Re: [Bioc-devel] List of Deprecated Packages for Bioc 3.12

2020-06-08 Thread Ludwig Geistlinger
The (very popular) safe package breaks due the quite disruptive class(matrix) 
update in R-4.0.0 which I could easily fix if given access.

Marcel and I contacted the maintainer of the safe package (William T Barry), 
but received the following automatic notice.

"AUTOMATIC NOTICE: Please note that as of March 17th, 2018, I am no longer 
employed at Dana-Farber Cancer Institute, nor affiliated with DF/HCC, HMS, B 
and the Alliance Statistics and Data Center. Please contact individuals in each 
organization with urgent or new matters.  For ongoing activities, I will 
receive and respond to this message as I am able. Cheers,"
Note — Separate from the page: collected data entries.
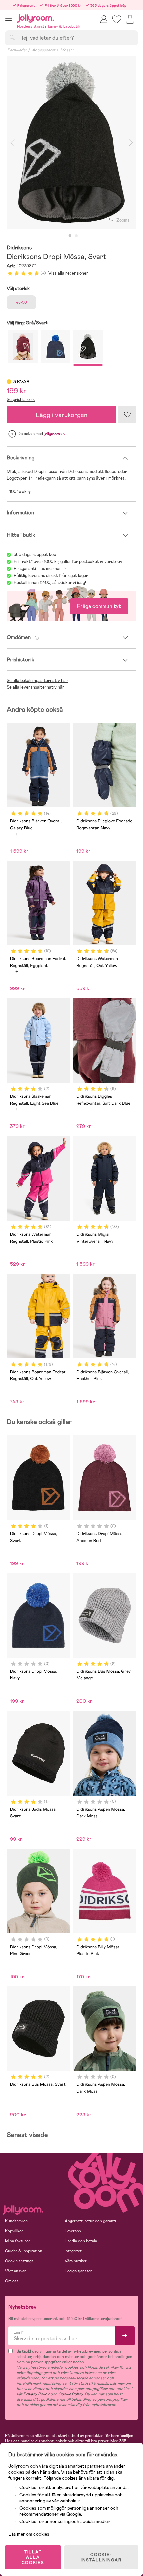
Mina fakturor (17, 2241)
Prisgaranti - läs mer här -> (40, 568)
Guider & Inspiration (23, 2251)
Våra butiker (76, 2261)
Could you please advise how to proceed as breaking of safe (and the package not 
being available for bioc-devel) currently prevents me from building my 
enrichOmics workshop for Bioc2020, and I would thus be interested in resolving 
this asap.

Many thanks,
Ludwig


From: Bioc-devel  on behalf of Shepherd, Lori 

Sent: Monday, June 8, 2020 11:50 AM
To: bioc-devel@r-project.org
Subject: [Bioc-devel] List of Deprecated Packages for Bioc 3.12

***ATTENTION: This email came from an external source. Do not open attachments 
or click on links from unknown senders or unexpected emails.***



The Bioconductor Team is continuing to identify packages that will be 
deprecated in the next release to allow for the Bioconductor community to 
respond accordingly. The list will be updated monthly. This is the current list 
of deprecated packages for Bioc 3.12 :



Maintainer requested deprecation:

Software:

CGEN
DESeq: please see DESeq2
chimera
flowFit
flowSpy
netReg
metaseqR: please see metaseqR2
MPFE
OGSA
prada
PWMEnrich
rTANDEM
scsR
shinyTANDEM
spotSegmentation


Unresponsive/not-maintained packages:

Software:


adaptest
ArrayTV
BioNet
BioSeqClass
CHARGE
CNVtools
CorMut
flowType
flowVS
focalCall
FourCSeq
gage
GeneOverlap
GenRank
GOFunction
ImpulseDE
ImpulseDE2
joda
JunctionSeq
LINC
Logolas
MAIT
Mirsynergy
MotIV
NarrowPeaks
netbenchmark
NOISeq
omicade4
omicRexposome
OmicsMarkeR
pathprint
PathwaySplice
PGSEA
plrs
Prize
reb
Roleswitch
safe
sampleClassifier
sigaR
signet
Starr



Experiment Data Package:

FunciSNP.data
mitoODEdata
Mulder2012
PWMEnrich.Dmelanogaster.background
PWMEnrich.Hsapiens.background
PWMEnrich.Mmusculus.background
RNAinteractMAPK
RnaSeqSampleSizeData




It should be noted, we did try to reach out to these package maintainers 
multiple times and they were either unresponsive or had emails bounce. We 
encourage anyone that is familiar with a package maintainer on this list to 
reach out to them and notify them directly. Packages can be un-deprecated if a 
maintainer fixes the package to build/check cleanly before the next release and 
requests un-deprecation on the bioc-devel@r-project.org mailing list.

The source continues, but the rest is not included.